Kae-Kazim admires the Nigerian filmmakers for finding and making stories that entertain, for doing the business without looking over their shoulder for guidance and affirmation.

In a population where thousands of VHS cassettes and VCDs are being pumped into the market, competition is intense.
Keeping it cheap is a way of getting high turnover, small margins and maximum return - and for the consumers, a great variety of product choice. Inevitably, this opens up a can of questions about volume versus quality. But the value lies in the audience reception and, as Kae-Kazim notes, some directors are pushing out three or four films at a time.

So, does quality matter to Nigerian filmmakers? The answer from Kae-Kazim is that you make the best out of what you've got available. Omotoso reckons that if a producer thinks he can get more bang from his buck by upping the investment, then he will do that. But the bottom line is - business. It's strictly business.

Typically, movies from the Nigerian stable have riveting storylines, says Hakeem Kae-Kazim, although they may be patchy in terms of technique. It all depends on the maker and the amount of budget and time he can afford.

Coming to South Africa was his first experience of working in this way, at high-speed, relying on the story to make the impact. But the experience was critical in his development. Like all filmmakers would like the big-budget movie to fall into his lap, but he can't afford to rely on that happening.

"We must begin to tell it from our own perspective. I want to tell the story. I don't want to wait three or four years to tell a story because I don't have the money."

For Hakeem, the method is: fill the gap, improve your technique as you learn, by doing; compete in the market.

It's all very well trying to do the Hollywood copycat formula movie that is going to make millions (if you get really lucky), but the most important motto is - tell our own stories.

Kae-Kazim continues: "You have to look at where you started, and then get better. Otherwise we are just playing catch up the whole time." And that, as we know, is not how Bollywood evolved.

Kae-Kazim believes, however, that the popular tide is turning in Nigeria. Audiences are beginning to discriminate much more. They are asking for quality of technique, style and story-telling. The practitioners themselves are looking to create guilds for professional practitioners - a case of separating the wheat from the chaff.

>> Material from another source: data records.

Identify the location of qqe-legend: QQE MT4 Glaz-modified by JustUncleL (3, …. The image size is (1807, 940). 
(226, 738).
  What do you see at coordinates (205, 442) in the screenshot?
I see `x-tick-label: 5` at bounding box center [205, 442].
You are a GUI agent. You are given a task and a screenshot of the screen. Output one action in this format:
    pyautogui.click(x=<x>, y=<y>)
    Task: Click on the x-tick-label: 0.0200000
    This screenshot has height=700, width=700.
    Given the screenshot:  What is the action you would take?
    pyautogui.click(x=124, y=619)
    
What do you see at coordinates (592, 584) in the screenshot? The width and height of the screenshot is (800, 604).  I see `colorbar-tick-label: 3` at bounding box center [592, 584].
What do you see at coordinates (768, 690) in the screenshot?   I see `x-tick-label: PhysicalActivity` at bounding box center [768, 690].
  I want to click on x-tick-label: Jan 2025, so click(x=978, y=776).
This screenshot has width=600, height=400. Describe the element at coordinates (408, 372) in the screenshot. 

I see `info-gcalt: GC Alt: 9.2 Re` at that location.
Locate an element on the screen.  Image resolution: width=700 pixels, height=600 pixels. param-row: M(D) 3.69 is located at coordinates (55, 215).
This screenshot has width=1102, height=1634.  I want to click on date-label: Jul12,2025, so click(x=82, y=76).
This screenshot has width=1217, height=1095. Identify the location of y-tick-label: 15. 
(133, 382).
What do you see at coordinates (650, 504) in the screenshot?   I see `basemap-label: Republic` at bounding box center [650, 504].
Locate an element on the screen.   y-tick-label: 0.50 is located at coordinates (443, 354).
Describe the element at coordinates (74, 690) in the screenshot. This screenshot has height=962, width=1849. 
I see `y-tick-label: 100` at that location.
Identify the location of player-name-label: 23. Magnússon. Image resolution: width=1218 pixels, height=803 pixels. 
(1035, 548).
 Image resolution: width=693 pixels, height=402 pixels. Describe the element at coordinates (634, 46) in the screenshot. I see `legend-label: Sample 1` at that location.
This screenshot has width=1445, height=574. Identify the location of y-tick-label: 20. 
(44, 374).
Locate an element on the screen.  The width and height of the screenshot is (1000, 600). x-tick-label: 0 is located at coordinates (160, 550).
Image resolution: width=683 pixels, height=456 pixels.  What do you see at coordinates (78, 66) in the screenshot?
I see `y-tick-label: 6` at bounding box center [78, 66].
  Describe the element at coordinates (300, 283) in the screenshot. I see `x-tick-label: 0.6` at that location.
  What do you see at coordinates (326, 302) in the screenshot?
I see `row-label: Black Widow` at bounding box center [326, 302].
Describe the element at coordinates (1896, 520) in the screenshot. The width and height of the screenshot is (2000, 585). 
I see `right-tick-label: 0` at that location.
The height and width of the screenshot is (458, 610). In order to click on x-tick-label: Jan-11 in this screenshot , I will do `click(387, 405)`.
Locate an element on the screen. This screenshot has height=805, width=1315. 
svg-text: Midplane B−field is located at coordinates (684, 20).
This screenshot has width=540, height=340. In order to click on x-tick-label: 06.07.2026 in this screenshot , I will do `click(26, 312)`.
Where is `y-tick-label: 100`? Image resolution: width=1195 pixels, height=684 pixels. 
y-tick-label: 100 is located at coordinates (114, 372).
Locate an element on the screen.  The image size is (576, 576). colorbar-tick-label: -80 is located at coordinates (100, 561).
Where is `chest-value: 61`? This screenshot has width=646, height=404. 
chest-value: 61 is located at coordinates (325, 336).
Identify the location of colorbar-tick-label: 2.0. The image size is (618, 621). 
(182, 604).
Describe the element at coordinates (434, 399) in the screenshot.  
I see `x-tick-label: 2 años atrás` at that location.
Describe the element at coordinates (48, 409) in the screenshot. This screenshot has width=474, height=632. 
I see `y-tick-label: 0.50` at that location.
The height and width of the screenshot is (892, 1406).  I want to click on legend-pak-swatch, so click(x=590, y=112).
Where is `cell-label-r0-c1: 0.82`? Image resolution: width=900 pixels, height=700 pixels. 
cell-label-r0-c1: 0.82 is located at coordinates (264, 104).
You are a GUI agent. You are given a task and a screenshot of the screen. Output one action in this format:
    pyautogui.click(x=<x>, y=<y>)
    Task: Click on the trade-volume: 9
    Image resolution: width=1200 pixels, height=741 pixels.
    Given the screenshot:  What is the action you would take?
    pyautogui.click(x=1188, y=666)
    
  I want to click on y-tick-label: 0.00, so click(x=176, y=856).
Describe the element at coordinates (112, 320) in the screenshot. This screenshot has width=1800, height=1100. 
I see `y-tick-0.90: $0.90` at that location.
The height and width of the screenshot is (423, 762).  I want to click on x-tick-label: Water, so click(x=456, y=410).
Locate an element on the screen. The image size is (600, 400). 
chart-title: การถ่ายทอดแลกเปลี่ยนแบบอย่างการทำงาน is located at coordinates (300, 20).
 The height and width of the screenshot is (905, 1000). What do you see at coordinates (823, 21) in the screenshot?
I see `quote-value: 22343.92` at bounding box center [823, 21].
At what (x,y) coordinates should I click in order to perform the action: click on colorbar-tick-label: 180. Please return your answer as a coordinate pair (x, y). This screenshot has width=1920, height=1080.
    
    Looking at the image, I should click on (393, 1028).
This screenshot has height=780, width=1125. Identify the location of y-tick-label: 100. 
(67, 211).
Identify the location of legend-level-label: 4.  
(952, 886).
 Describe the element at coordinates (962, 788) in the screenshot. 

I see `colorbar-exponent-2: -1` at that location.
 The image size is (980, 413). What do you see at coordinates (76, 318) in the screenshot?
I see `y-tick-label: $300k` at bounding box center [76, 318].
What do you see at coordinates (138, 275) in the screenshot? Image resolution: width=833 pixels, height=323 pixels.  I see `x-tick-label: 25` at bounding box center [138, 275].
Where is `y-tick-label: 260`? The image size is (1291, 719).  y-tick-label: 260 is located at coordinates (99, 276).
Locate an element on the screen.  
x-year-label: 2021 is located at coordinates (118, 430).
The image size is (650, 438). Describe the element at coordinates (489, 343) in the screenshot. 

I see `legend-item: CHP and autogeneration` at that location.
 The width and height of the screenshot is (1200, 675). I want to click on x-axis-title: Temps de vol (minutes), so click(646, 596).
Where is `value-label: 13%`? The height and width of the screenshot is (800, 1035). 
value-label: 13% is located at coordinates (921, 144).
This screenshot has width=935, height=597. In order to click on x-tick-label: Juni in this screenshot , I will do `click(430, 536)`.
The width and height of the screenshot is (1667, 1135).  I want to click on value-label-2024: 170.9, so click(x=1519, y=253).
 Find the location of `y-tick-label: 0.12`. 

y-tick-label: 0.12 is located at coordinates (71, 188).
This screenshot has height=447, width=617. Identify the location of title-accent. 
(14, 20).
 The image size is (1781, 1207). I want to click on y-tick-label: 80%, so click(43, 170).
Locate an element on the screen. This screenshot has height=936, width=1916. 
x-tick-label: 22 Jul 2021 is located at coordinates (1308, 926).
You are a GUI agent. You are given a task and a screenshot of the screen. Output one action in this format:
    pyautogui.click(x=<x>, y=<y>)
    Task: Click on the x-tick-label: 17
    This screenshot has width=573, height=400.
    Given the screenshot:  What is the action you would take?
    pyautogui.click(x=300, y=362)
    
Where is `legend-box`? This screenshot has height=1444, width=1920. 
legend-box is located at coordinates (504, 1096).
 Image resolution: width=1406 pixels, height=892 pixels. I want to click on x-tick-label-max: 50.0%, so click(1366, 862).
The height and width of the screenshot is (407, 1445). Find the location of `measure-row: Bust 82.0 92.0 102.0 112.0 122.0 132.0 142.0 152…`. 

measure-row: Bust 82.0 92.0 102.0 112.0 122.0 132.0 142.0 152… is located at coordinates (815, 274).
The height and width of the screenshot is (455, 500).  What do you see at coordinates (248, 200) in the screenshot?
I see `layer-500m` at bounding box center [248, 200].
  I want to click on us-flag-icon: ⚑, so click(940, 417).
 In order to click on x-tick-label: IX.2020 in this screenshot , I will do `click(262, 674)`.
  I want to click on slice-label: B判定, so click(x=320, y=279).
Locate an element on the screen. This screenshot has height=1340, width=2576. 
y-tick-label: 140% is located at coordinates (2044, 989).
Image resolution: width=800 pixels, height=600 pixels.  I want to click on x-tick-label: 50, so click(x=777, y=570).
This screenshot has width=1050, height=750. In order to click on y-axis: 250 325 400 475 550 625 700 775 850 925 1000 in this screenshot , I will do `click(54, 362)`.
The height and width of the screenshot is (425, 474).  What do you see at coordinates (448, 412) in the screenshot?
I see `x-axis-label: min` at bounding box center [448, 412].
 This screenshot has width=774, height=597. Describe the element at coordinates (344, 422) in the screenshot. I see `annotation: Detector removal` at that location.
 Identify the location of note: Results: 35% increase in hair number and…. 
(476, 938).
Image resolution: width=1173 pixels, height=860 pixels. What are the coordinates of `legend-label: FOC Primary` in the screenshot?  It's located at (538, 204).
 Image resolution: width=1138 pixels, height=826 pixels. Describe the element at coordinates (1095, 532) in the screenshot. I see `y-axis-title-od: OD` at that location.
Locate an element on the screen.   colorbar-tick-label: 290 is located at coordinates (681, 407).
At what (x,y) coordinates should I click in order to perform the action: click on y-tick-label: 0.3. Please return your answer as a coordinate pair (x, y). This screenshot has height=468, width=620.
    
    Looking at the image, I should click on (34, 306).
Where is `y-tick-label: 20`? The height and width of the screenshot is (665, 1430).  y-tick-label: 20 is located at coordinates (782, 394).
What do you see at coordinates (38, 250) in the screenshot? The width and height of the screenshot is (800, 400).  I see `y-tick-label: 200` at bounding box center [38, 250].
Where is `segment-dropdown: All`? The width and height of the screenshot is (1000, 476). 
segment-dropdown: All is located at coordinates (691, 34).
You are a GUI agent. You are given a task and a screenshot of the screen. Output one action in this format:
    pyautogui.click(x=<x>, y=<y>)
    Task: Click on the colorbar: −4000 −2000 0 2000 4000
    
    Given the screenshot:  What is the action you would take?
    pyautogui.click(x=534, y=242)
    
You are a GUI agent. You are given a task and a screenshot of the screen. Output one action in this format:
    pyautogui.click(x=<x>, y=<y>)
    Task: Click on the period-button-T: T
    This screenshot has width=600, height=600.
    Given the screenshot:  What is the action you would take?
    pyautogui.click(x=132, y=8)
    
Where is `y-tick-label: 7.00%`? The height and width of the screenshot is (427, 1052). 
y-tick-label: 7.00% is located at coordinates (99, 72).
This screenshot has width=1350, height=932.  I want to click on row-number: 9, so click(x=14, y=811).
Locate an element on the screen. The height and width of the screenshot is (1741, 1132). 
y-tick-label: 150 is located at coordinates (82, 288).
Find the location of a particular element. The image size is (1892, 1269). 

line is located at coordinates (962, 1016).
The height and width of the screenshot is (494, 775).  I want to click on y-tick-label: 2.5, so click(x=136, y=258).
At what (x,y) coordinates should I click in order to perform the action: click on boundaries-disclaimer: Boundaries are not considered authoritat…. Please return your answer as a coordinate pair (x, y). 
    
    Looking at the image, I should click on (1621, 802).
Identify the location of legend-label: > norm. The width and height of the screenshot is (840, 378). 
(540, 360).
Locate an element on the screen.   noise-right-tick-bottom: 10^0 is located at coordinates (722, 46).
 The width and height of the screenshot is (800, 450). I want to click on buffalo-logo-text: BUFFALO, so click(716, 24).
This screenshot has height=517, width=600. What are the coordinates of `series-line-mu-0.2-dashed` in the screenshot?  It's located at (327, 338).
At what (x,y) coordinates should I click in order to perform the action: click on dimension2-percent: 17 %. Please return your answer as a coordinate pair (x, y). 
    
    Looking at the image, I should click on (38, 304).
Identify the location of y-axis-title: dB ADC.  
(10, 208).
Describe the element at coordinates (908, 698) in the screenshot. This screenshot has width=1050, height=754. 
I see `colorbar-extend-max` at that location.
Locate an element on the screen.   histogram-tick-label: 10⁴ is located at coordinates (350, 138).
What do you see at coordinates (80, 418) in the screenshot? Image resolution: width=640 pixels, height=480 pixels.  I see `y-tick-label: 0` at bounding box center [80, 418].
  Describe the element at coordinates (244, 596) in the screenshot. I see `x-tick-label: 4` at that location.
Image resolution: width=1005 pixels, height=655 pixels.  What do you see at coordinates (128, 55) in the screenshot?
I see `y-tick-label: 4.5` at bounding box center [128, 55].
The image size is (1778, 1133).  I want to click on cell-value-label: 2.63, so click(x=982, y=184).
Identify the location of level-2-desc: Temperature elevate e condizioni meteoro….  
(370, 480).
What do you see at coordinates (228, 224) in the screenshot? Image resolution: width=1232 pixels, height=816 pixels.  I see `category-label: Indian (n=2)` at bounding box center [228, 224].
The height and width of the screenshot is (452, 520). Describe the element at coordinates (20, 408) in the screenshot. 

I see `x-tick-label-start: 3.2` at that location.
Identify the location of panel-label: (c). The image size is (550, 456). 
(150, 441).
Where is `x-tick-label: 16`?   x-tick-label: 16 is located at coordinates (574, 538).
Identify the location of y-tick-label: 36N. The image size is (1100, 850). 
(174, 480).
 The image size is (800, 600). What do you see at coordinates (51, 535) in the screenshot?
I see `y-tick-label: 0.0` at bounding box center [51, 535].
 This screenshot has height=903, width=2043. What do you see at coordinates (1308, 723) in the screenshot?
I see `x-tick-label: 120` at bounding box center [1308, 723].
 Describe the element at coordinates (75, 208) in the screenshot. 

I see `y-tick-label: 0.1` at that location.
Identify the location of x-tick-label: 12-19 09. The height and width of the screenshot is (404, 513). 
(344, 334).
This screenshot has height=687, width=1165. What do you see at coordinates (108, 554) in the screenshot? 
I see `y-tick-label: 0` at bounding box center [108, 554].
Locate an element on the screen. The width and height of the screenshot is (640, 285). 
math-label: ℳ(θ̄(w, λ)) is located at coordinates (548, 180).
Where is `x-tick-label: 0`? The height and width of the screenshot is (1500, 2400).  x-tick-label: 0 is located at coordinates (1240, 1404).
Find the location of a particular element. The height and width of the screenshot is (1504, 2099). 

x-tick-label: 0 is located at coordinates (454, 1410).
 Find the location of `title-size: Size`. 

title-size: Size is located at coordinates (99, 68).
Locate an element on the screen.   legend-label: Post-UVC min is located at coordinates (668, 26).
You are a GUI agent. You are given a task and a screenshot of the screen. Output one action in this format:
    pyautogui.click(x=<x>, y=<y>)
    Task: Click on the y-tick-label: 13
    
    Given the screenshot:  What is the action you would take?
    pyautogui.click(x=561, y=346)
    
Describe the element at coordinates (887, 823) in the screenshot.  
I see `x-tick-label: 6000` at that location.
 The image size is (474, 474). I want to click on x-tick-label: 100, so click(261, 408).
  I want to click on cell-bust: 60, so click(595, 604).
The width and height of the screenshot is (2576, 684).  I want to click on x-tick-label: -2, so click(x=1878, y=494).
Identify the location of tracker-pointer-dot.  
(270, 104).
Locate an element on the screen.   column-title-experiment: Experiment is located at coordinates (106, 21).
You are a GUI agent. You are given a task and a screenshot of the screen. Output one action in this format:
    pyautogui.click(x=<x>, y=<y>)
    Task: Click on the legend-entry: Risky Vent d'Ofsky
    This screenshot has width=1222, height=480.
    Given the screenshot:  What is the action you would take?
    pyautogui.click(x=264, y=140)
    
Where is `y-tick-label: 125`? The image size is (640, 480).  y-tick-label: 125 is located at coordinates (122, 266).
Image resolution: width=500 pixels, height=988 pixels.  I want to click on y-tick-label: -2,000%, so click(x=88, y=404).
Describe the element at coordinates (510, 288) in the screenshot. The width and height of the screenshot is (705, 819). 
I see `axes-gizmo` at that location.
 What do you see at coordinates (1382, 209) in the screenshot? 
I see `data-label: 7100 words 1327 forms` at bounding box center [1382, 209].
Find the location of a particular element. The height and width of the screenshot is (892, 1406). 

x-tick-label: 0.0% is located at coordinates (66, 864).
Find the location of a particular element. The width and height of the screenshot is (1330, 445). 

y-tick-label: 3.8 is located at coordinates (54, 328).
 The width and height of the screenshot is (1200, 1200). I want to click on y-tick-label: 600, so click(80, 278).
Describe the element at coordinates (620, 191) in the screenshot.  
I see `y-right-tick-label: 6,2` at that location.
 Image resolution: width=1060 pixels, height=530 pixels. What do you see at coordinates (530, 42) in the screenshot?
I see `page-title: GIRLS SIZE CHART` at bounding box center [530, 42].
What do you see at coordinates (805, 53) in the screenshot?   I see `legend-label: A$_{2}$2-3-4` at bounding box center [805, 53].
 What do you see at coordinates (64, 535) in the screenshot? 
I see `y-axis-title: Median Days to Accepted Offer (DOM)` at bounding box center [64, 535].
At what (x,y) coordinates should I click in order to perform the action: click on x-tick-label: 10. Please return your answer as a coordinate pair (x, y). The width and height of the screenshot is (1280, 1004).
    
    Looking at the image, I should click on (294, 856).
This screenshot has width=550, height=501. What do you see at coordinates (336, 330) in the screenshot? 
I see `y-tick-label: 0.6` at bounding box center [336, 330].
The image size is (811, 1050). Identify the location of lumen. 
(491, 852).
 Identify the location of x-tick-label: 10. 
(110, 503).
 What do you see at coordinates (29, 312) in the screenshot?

Wait, he says, "In three years time it will be a different picture in Nigeria, whilst South Africa is still flapping about in the dark."

One of the hot issues at Sithengi will be how South African filmmakers respond to the challenge of the Nigerians. Are their audiences even the same? How do our filmmakers respond to local audiences? Nigerians tend to invest in home entertainment - video and DVD machines. South Africans in the township lack that basic technology.

It's time for change... The Nigerians will be at Sithengi in force, to show just how change is done.